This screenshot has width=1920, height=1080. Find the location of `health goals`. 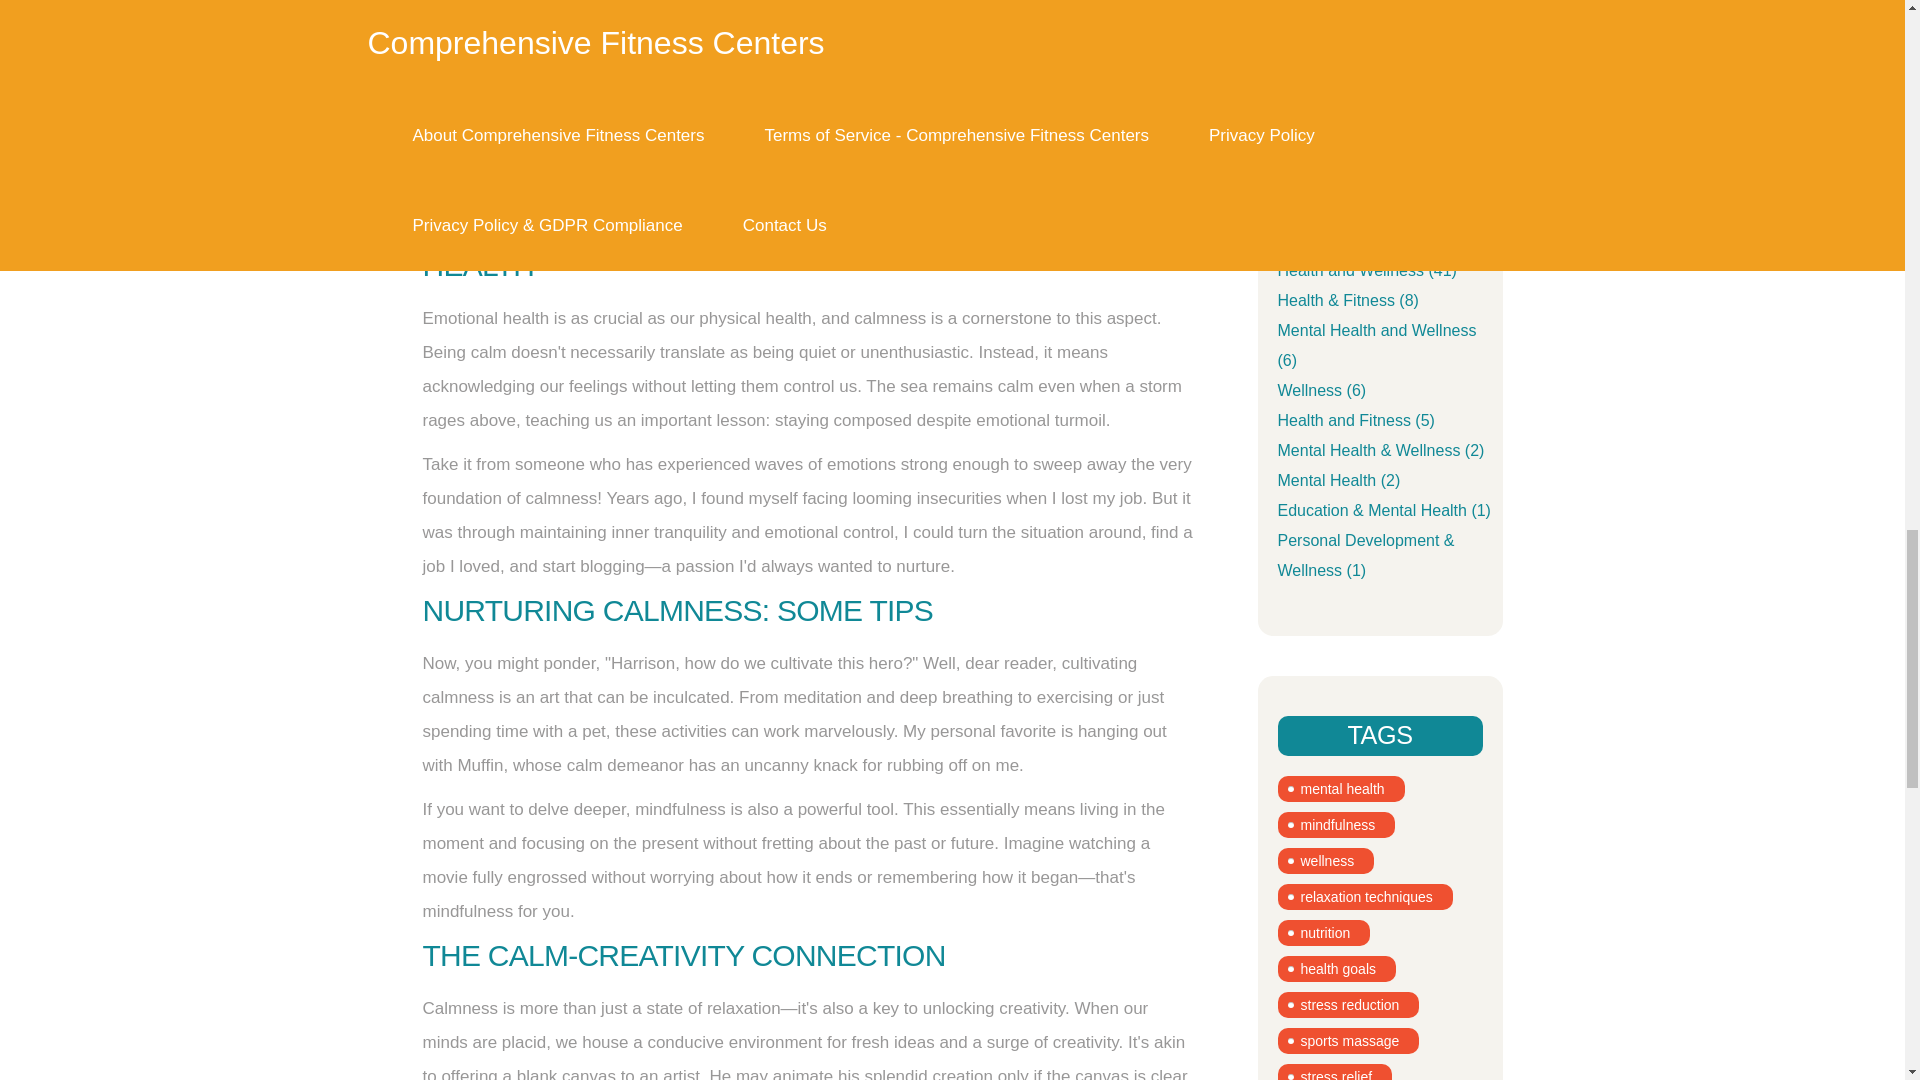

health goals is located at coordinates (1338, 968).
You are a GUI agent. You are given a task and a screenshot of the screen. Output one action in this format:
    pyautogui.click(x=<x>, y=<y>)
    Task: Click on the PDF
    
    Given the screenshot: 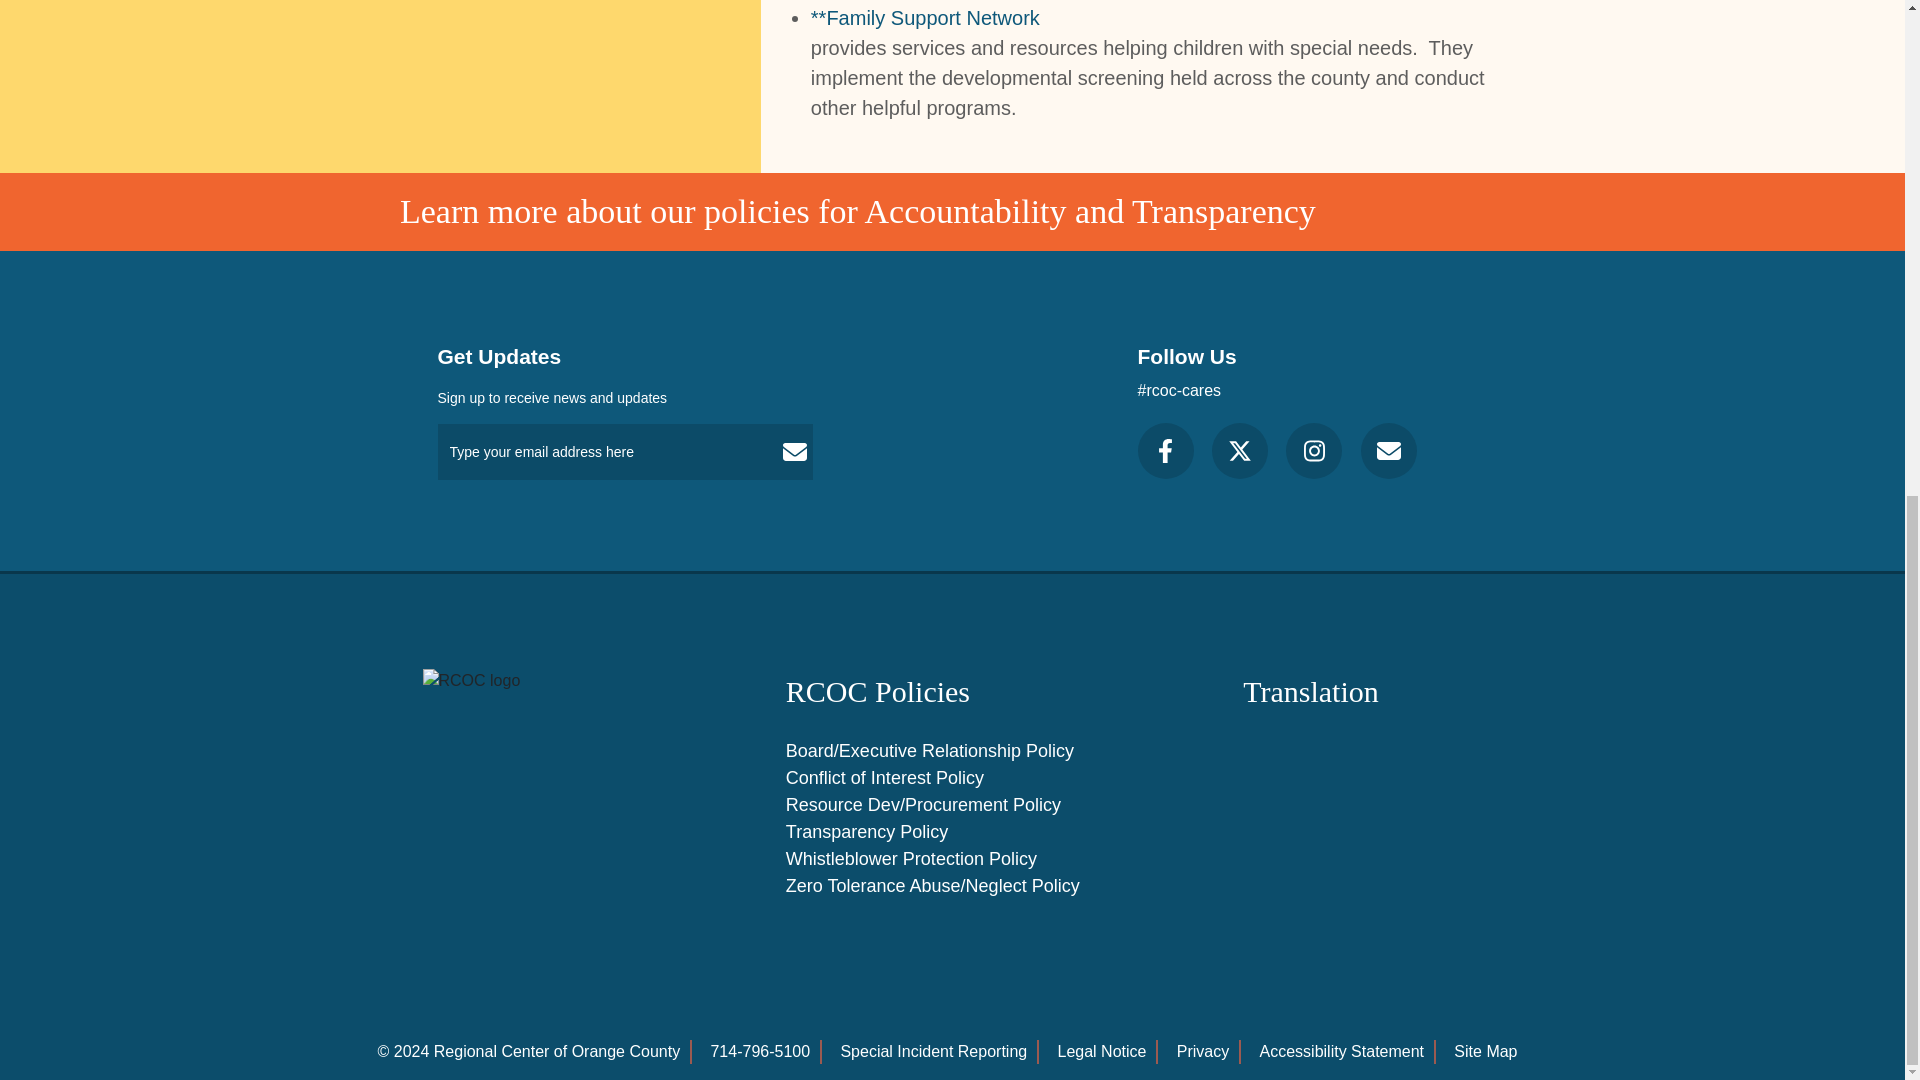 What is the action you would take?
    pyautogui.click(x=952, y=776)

::::::::::

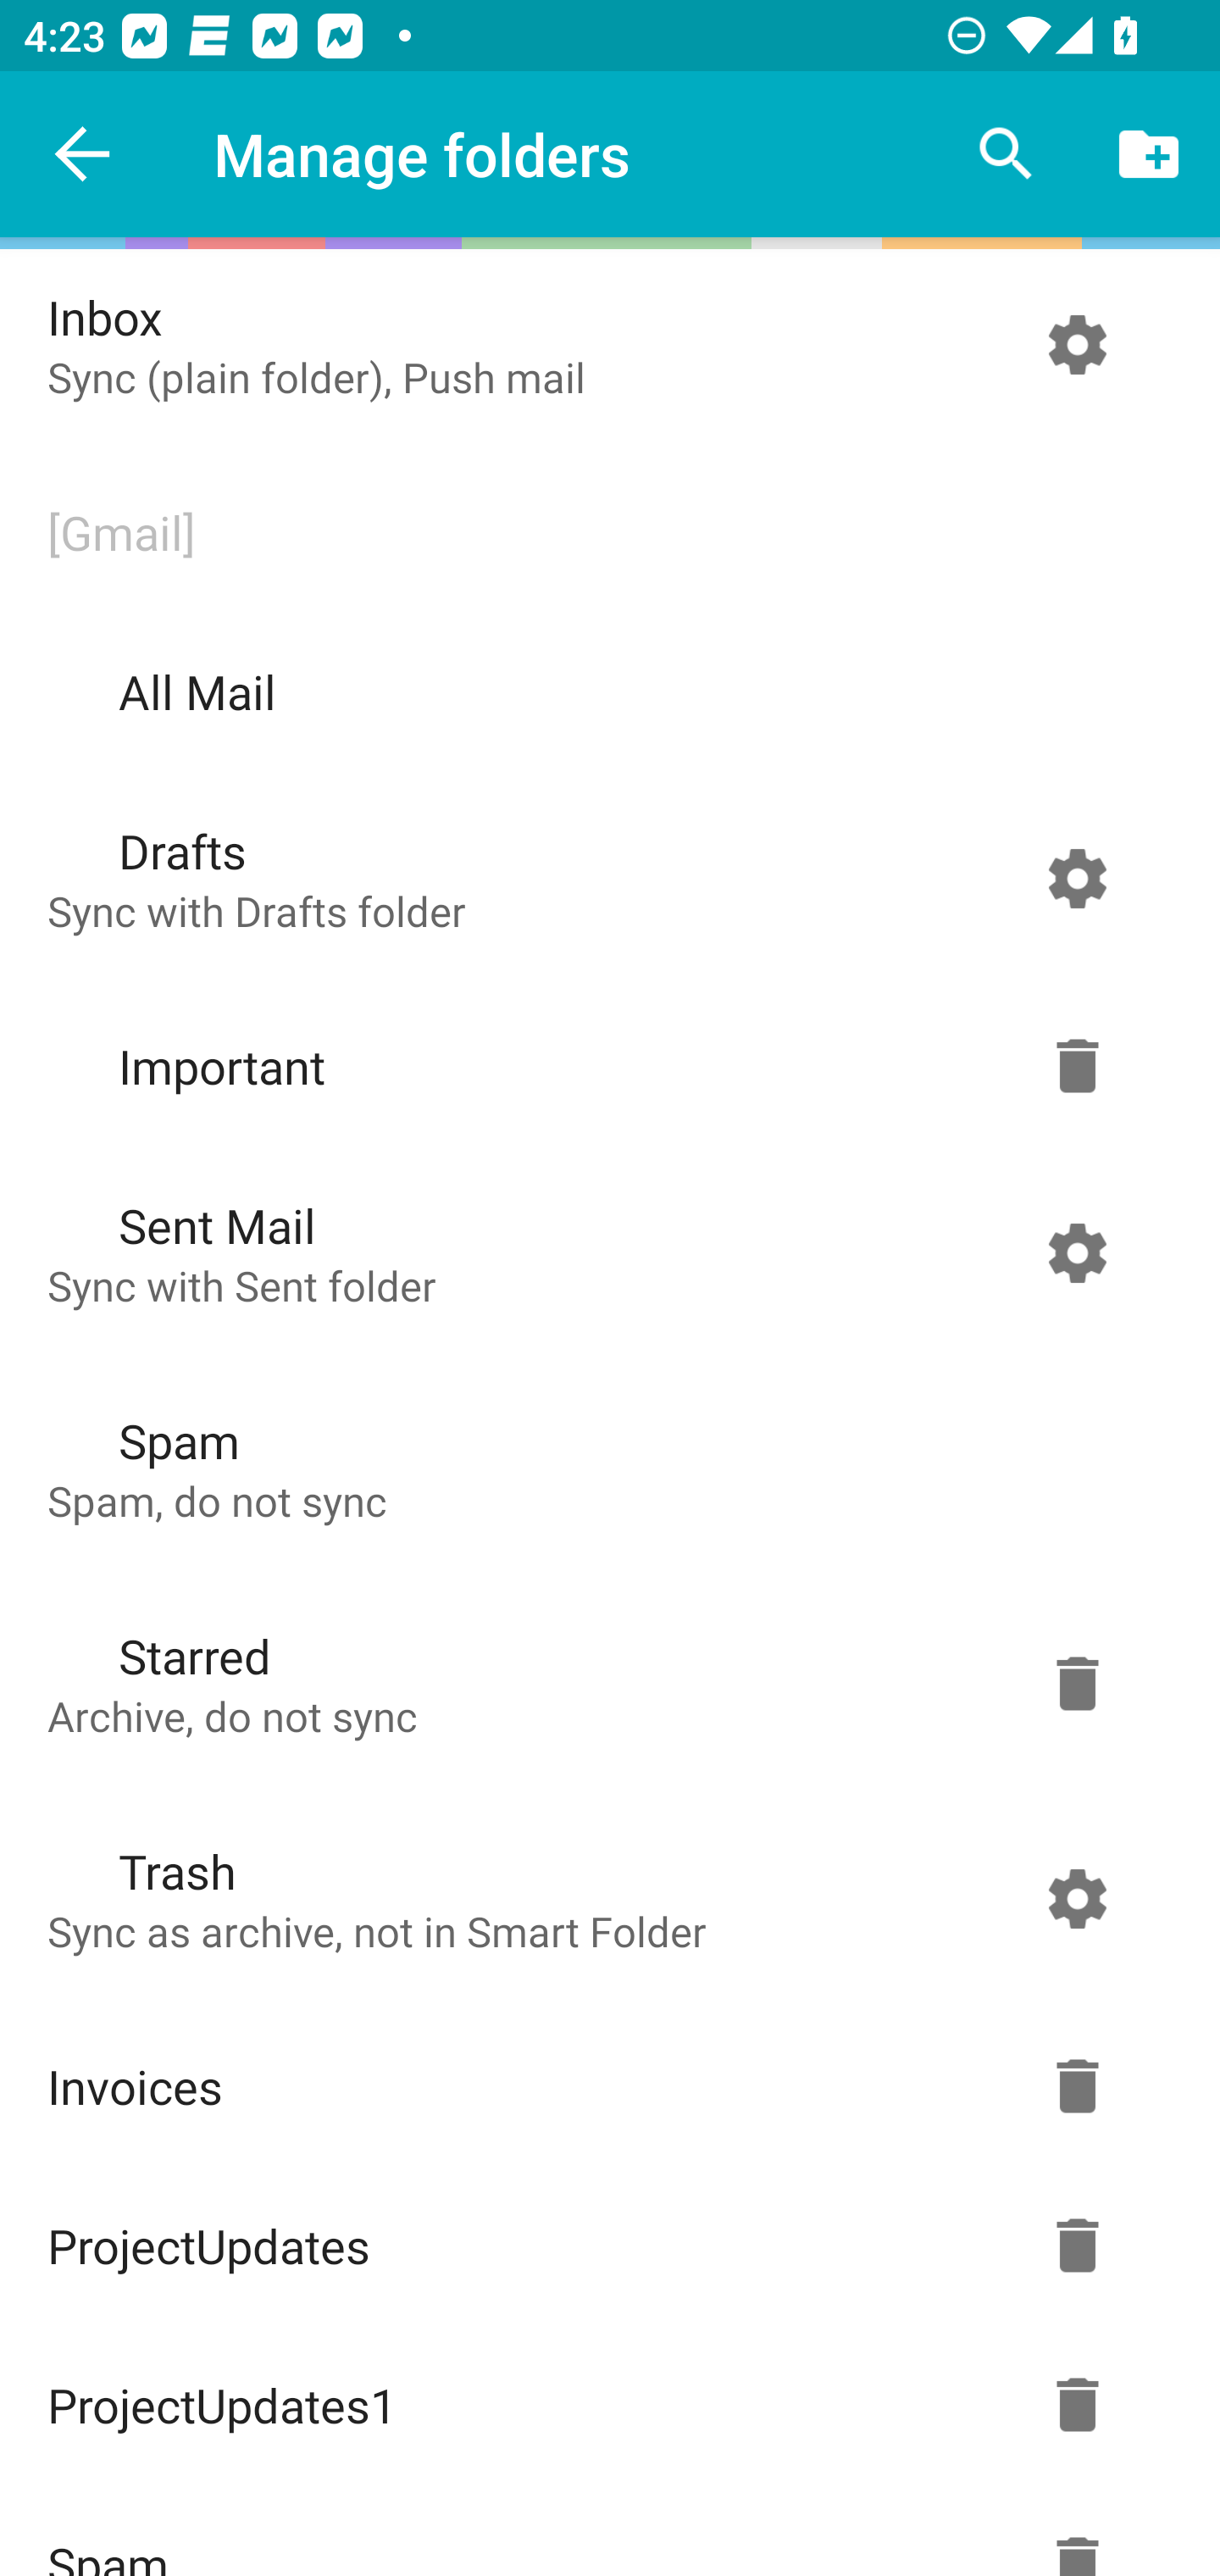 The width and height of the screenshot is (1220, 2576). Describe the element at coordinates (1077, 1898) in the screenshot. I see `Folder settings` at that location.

::::::::::

### Given exercise
Write out the lines from the one containing "This screenshot has" through the one containing "health goals is" as a JSON list of strings, one string per line and no blank lines. Omit the pictures.

### Exercise response
[
  "This screenshot has width=1920, height=1080. Find the location of `health goals`. ",
  "health goals is located at coordinates (1338, 968)."
]